Hoje, momento em que escrevo esse texto, é quinta-feira, dia de Jânio de Freitas, Juca Kfouri e Contardo Calligaris, colunistas que integram minha galeria de favoritos (Sérgio Rodrigues está de férias). Todos eles, de alguma maneira, refletem minha visão de mundo, principalmente nesses dias em que a razão é item raro.
Já ouvi gente gabaritada dizendo que Jânio é petista e está caduco. Que absurdo. Recomendo o texto de sua autoria publicado nessa quinta, dia 3, uma lúcida defesa do papel da imprensa (com críticas) num novo (?) e conturbado momento político.
Mas foi o texto de Contardo que me fez cometer minha primeira crônica do ano. Ele analisa o seguinte tweet do presidente Jair Bolsonaro (que busca se assemelhar até no uso dessa rede social ao indefensável Donald Trump): "Uma das metas para tirarmos o Brasil das piores posições nos rankings de educação do mundo é combater o lixo marxista que se instalou nas instituições de ensino. Junto com o Ministro da Educação e outros envolvidos vamos evoluir em formar cidadãos e não mais militantes políticos".
Calligaris traz suposições (o descabimento de alguém estudar a revolução cubana em Cuba, por exemplo) em defesa de uma formação de cidadãos críticos, justamente o contrário do que escreveu o responsável pelo gerenciamento da conta de Bolsonaro no Twitter.
A leitura que faço (bem menos apurada, mas parecida com a de Contardo) encontra um problema em "formar cidadãos e não mais militantes políticos". Quando ele diz querer não haver mais membros de militâncias, entendo que esse cidadão que espera formar é o mais do mesmo: pessoas que não questionam, indivíduos que não pensam por contra própria e aceitam tudo o que lhes é imposto.
Enquanto professor, posso dizer que não é necessário tomar nenhuma medida, pois é tudo o que já está aí. A grande maioria dos alunos não tem disposição para ler ou refletir sobre algo. Querem interpretações prontas. Criar suas próprias visões a respeito do que serviu de matéria-prima para a feitura de um livro é bobagem.
O que Bolsonaro parece querer formar são novos bois para compor a boiada.
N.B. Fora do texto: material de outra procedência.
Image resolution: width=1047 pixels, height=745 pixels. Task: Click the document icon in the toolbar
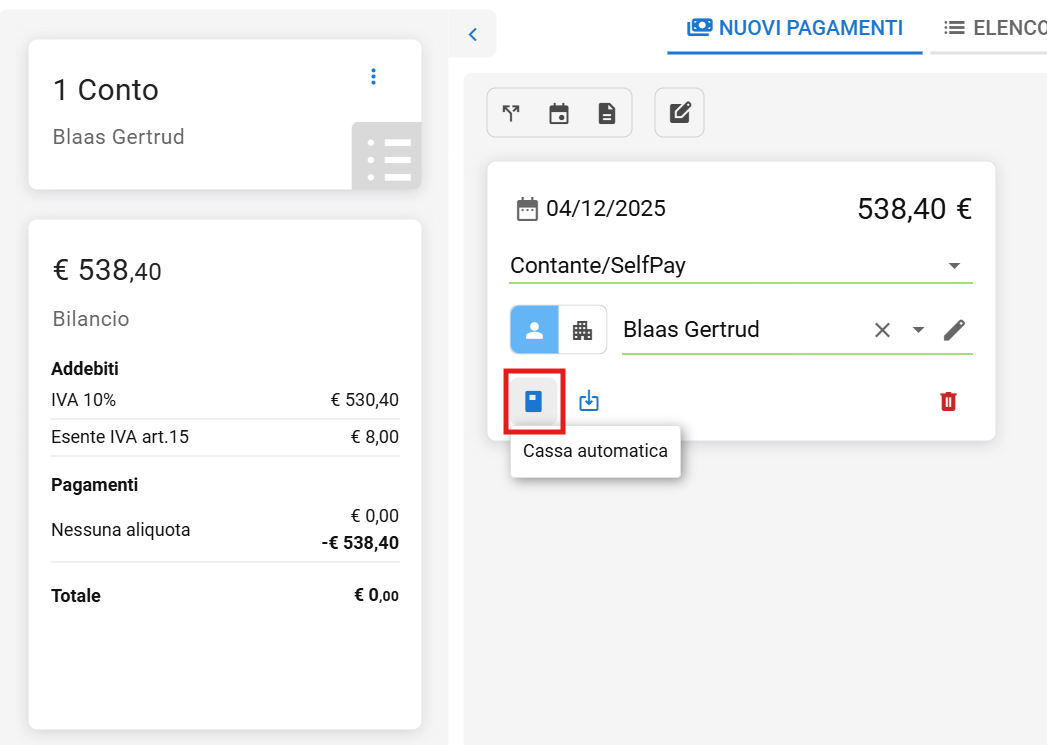[x=607, y=113]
Aqueles gados de sempre, que se colocam em frente à TV para ver o Domingão do Faustão e esperar a hora de ir dormir porque amanhã é segunda; que aceitam tudo o que é trazido pelas correntes de Whatsapp; que começarão a demonizar e denunciar pessoas que têm certos livros em suas casas – como aqueles que, envenenados pela propaganda política, entregaram judeus para serem exterminados pelos nazistas.
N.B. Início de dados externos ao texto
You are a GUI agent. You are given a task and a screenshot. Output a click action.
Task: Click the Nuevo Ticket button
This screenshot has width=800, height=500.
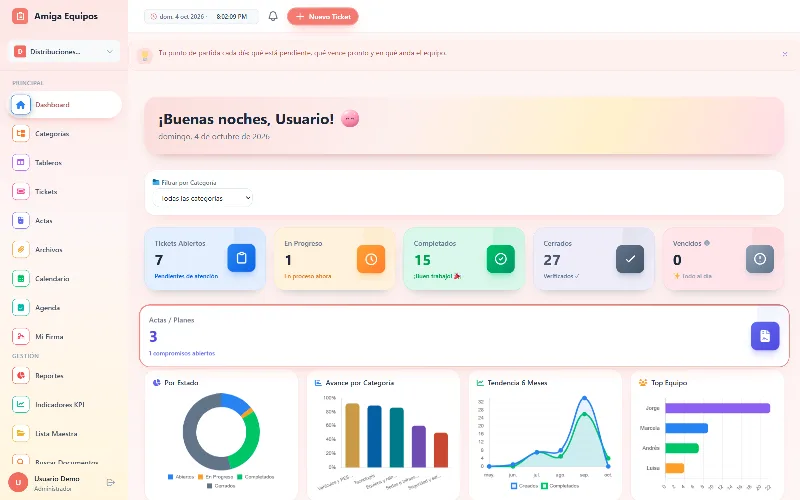coord(323,16)
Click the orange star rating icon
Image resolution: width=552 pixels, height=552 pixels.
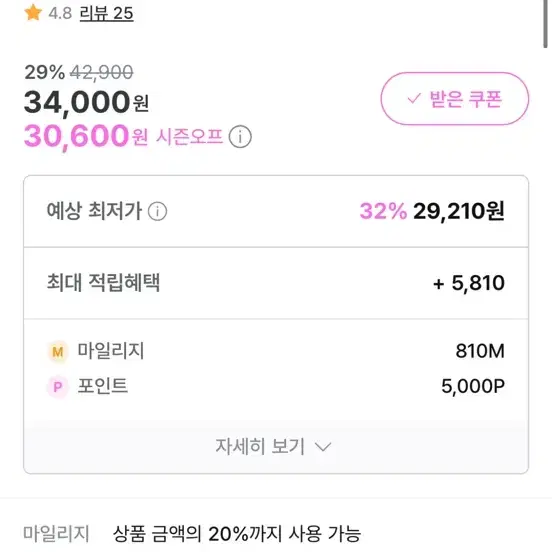[x=33, y=13]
Perguntaram o que achei do discurso de posse. Não dá pra levar a sério alguém que combate o socialismo num país em que os banqueiros lucraram como nunca nos últimos anos. Não quero entrar na onda do "eu avisei" ou do "torcer pra dar errado". A única coisa pela qual torço é que arrumemos tempo para ler mais livros e ver mais filmes em 2019; que cada obra de arte consumida, tanto nas mídias convencionais quanto nos smartphones, nos ajude a ter uma visão mais lúcida do que acontece ao nosso redor e evite que sejamos apenas mais um gado a compor a boiada.